The film is inspired by true events — the subterfuge used by the team to keep the operation top secret. The tests were carried out by the Vajpayee government, and Dr APJ Abdul Kalam was the scientific advisor for the project. It was called Operation Shakti and five nuclear explosions took place — three on May 11, 1998 and two on May 13.
As per an article in WION, the entire operation was divided into three phases. The article says, “The thermonuclear device was placed in a shaft code named ‘White House’, which was over 200 m deep, the fission bomb was placed in a 150 m deep shaft code named ‘Taj Mahal’, and the first sub-kiloton device in ‘Kumbhkaran’. The first three devices were placed in their respective shafts on 10 May, and the first device to be placed was the sub-kiloton device in the ‘Kumbhkaran’ shaft, which was sealed by the army engineers by 8:30 pm.”
Indian agencies used many methods to hide their operations from the prying American satellites. Most of the work was carried out during the day time and as desert of Pokhran provided no cover, artificial sand dunes were created to give everything a natural feel.
The bombs were flown to Jaisalmer from Bhabha Atomic Research Centre (BARC) in Mumbai. From there, they were taken to Pokhran on trucks. Scientists wore army uniform to stay under the radar. The attempt was to show that the Indian Army was going about its business in the usual manner.

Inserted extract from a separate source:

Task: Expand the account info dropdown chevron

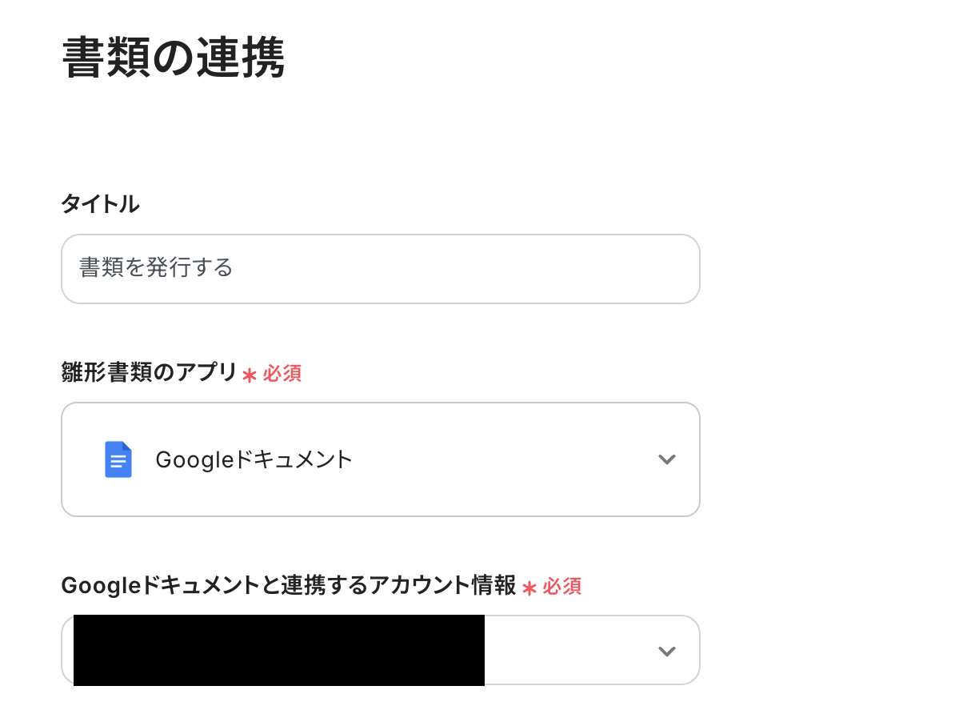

India had shown the willingness to conduct nuclear tests before 1998 as well, but the news travelled to the west faster than their expectations, and the country had to deal with enormous diplomatic pressure resulting in the operations being halted.

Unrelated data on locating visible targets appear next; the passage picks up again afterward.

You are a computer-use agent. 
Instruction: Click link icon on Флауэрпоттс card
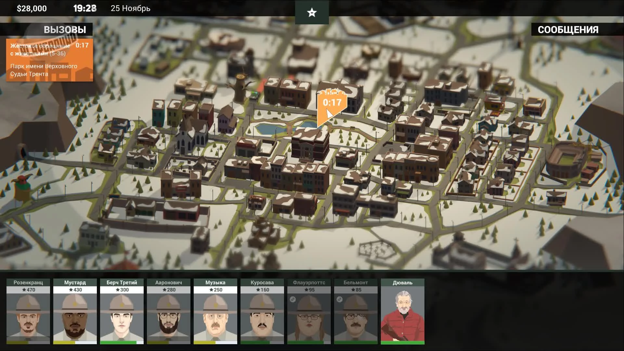click(293, 299)
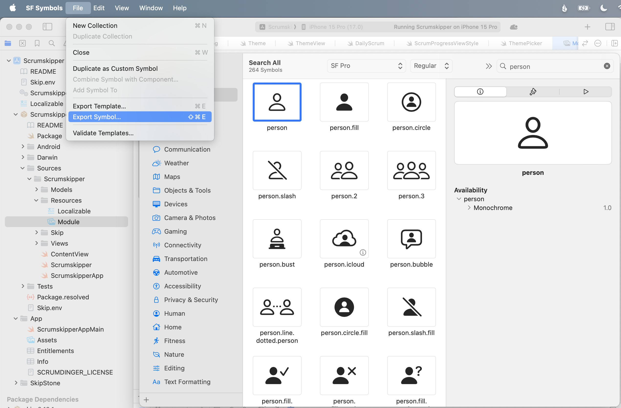Open the SF Pro font dropdown
The width and height of the screenshot is (621, 408).
click(x=366, y=66)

An article on The Quint gives the sense of the sensitiveness of Operation Shakti. It reads, “Work was mostly done during the night, and equipment was returned to the original place to give the impression that it was never moved. Bomb shafts were dug under camouflage netting and the dug out sand was shaped like dunes, a natural sand formation in the Thar. Cables for sensors were covered with sand and concealed using native vegetation. Scientists would not depart for Pokhran in groups of two or three. They travelled to destinations other than Pokhran under pseudonyms, and were then transported by the army.”
India joined the Big 5 states after these tests. The country had to face some problems initially, but in due time, everybody accepted that India is no longer a state that will play by the rules set by others.
Directed by Abhishek Sharma, Parmanu – The Story Of Pokhran will hit the screens on May 25, 2018. The film also features Diana Penty in an important role.